Yes and no. I don't think it's an empty tree hugger comment, but I do think we need actual numbers in order to discuss these things.

World energy usage: 474 exajoules per year

Incident solar flux: 1000W per square metre

Let's suppose (optimistically but not unrealistically) we can get 10% efficiency (over day and night, so more like 20% during the day).

How much land (or indeed, water) do we need to cover with solar cells? About 150,000 square km.

So, while the cost of building all these solar cells is significant, the proportion of the Earth's surface they take up isn't.


When people propose the "cover 150,000 km^2 with solar cells solution", I like to see them go on the record as saying that if we actually tried, they would not immediately turn around and start screaming about the 150,000 km^2 of Mother Earth we just converted to industrial land.

Solar of any form has a major power density problem. At least, it does in the biosphere, which it should be observed is only a rather small percentage of the universe....


I like to see them go on the record as saying that if we actually tried, they would not immediately turn around and start screaming about the 150,000 km^2 of Mother Earth we just converted to industrial land.

Oh, don't get me confused with a tree-hugger. I'm about as anti-greenie as you can get. I'm just here to do the mathematics.

I'm for whatever source of energy is cheapest.


Transporting electricity is expensive and inefficient. If you take 150,000 sq km of the most efficient solar land, you still have the problem of transporting the electricity created from that to the places that need it.


You should not forget that, in-some point, ALL types of energy were sun energy. This was transformed to everything else including fossil fuels. Sun energy that arrives to earth is enormous. Even the planet itself uses only a tiny small portion of it to sustain life on all forms. My comment wanted to make this clear.

However, since you mention maths... here are the maths (taken from http://www.ecoworld.com/energy-fuels/how-much-solar-energy-h...)

In full sun, you can safely assume about 100 watts of solar energy per square foot. If you assume 12 hours of sun per day, this equates to 438,000 watt-hours per square foot per year. Based on 27,878,400 square feet per square mile, sunlight bestows a whopping 12.2 trillion watt-hours per square mile per year. With these assumptions, figuring out how much solar energy hits the entire planet is relatively simple. 12.2 trillion watt-hours converts to 12,211 gigawatt-hours, and based on 8,760 hours per year, and 197 million square miles of earth’s surface (including the oceans), the earth receives about 274 million gigawatt-years of solar energy, which translates to an astonishing 8.2 million “quads” of Btu energy per year.

In case you haven’t heard, a “quad Btu” refers to one quadrillion British Thermal Units of energy, a common term used by energy economists. The entire human race currently uses about 400 quads of energy (in all forms) per year. Put another way, the solar energy hitting the earth exceeds the total energy consumed by humanity by a factor of over 20,000 times.

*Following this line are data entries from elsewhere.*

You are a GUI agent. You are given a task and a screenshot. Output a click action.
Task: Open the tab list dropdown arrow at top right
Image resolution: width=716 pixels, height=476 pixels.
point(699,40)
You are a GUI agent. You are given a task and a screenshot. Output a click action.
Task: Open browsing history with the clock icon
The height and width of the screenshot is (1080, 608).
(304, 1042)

Clearly there is enough solar energy available to fulfill all the human race’s energy requirements now, and for all practical purposes, forever. The key is developing technologies that efficiently convert solar power into usable energy in a cost-effective manner.


Your numbers are meaningless because you're not taking into account the energy that's needed to sustain the climate.


And what is this number? Without hard facts do you count this as a counter argument? My main point is that all energy on our planet was originated from the Sun.